I Tutorial Per Pianoforte: I Pro E I Contro

Mi capita che alcuni appassionati di musica e pianoforte decidano di venire alle prime lezioni ma quando lo fanno è evidente che non hanno un’idea precisa di cosa dovrebbero fare e anche cosa vogliono fare.

 

Quando chiedo “perché vuoi suonare il piano?” molti non sanno rispondere e rimangono un po’ interdetti dalla strana domanda che non si sono mai posti nemmeno loro.

Imparare a suonare il piano spesso è una scelta impulsiva e non ragionata, forse non tutti hanno avuto un rapporto di lunga data con la musica e in famiglia nessuno ha mai suonato uno strumento o non c’è molta cultura musicale.

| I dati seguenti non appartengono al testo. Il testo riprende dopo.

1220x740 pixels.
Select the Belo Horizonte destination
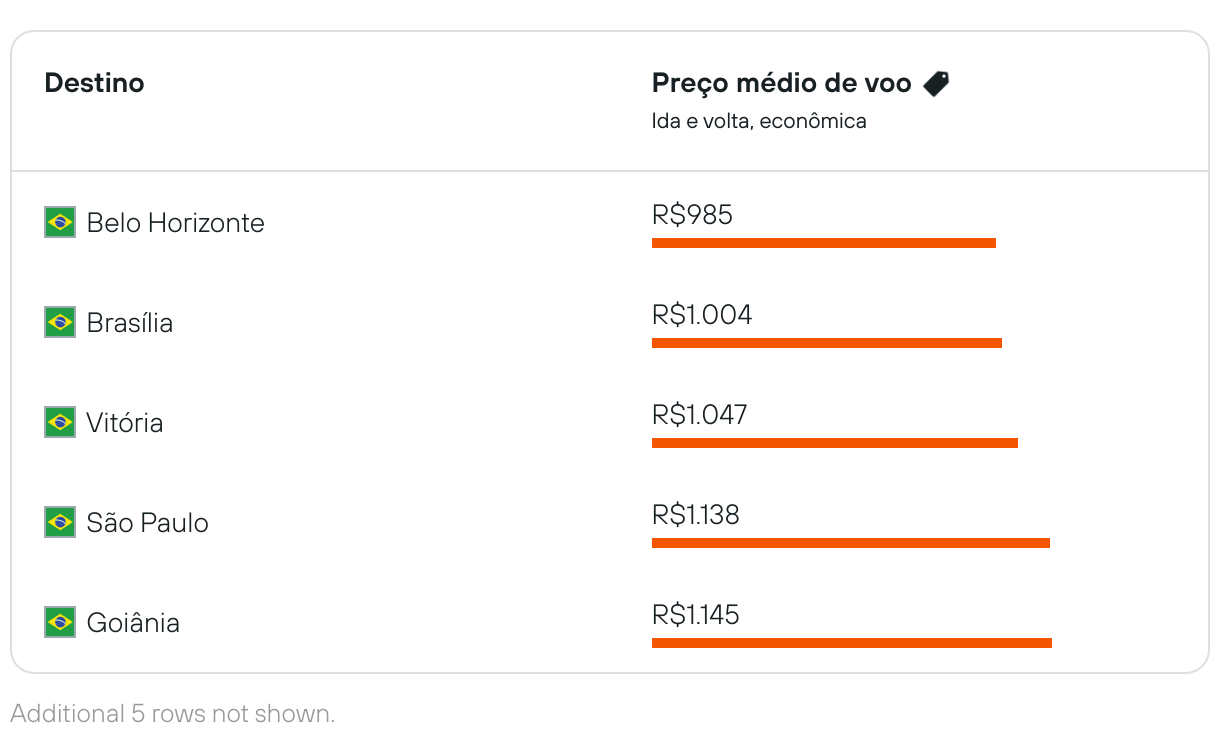[x=175, y=222]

Molti decidono di imparare a suonare grazie alla colonna sonora di un film o un brano ascoltato di Einaudi… Basta poi mettere le dita su un piano e accorgersi che potrebbe essere facile per scegliere di iniziare a suonare.

Per i bambini è diverso, guardano i cartoni, cantano e si avvicinano alla musica. Così i genitori li iscrivono a scuola di musica.

 

A volte però dopo le prime lezioni ci sono delle difficoltà pratiche che per essere superate ci vuole tempo e applicazione. Le prime soddisfazioni sullo strumento arrivano subito. È dopo che comincia ad essere necessario un impegno sempre più costante e per vedere miglioramenti ci potranno volere anche mesi.

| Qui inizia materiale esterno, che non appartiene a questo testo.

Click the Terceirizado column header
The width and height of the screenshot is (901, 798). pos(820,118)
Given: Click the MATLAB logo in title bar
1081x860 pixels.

Gli studenti a quel punto si scoraggiano, soprattutto quando non c’è un interesse profondo da parte loro nello strumento. Alcuni hanno iniziato solo per imparare un pezzo in particolare che magari ha una sua complessità e non è un brano da principianti.

A questo punto però non sanno il reale impegno che serve e non sono sempre disposti ad affrontare tutti i passaggi intermedi. L’insegnante vuole portarti verso il tuo obiettivo ma deve farti procedere per gradi altrimenti non riuscirai a imparare quel fatidico brano.

 

Senza processo non c’è alcun evento.

Siamo abituati a vedere persone compiere grandi cose ma non ci domandiamo mai cosa c’è dietro, quanto lavoro, sacrifici e fatica.

Lo stesso vale per i musicisti! Quindi perché suonare il piano dovrebbe essere qualcosa di scontato e semplice? Cerca sempre di chiedere al tuo insegnante che impegno serve per raggiungere un risultato che speri.

A volte servono brani intermedi, esercizi, tecniche, teoria e molto altro per imparare brani complessi.

Una soluzione alternativa è imparare brani semplificati e poi. Una volta migliorate le tue abilità al piano, passa alla versione “integrale”, non accontentarti di un risultato mediocre.

 

Non mettere quindi in crisi il tuo maestro, impegnati il più possibile per capire cosa devi fare, applicarti e svolgere tutti i passaggi intermedi che ti serviranno per raggiungere i tuoi obiettivi!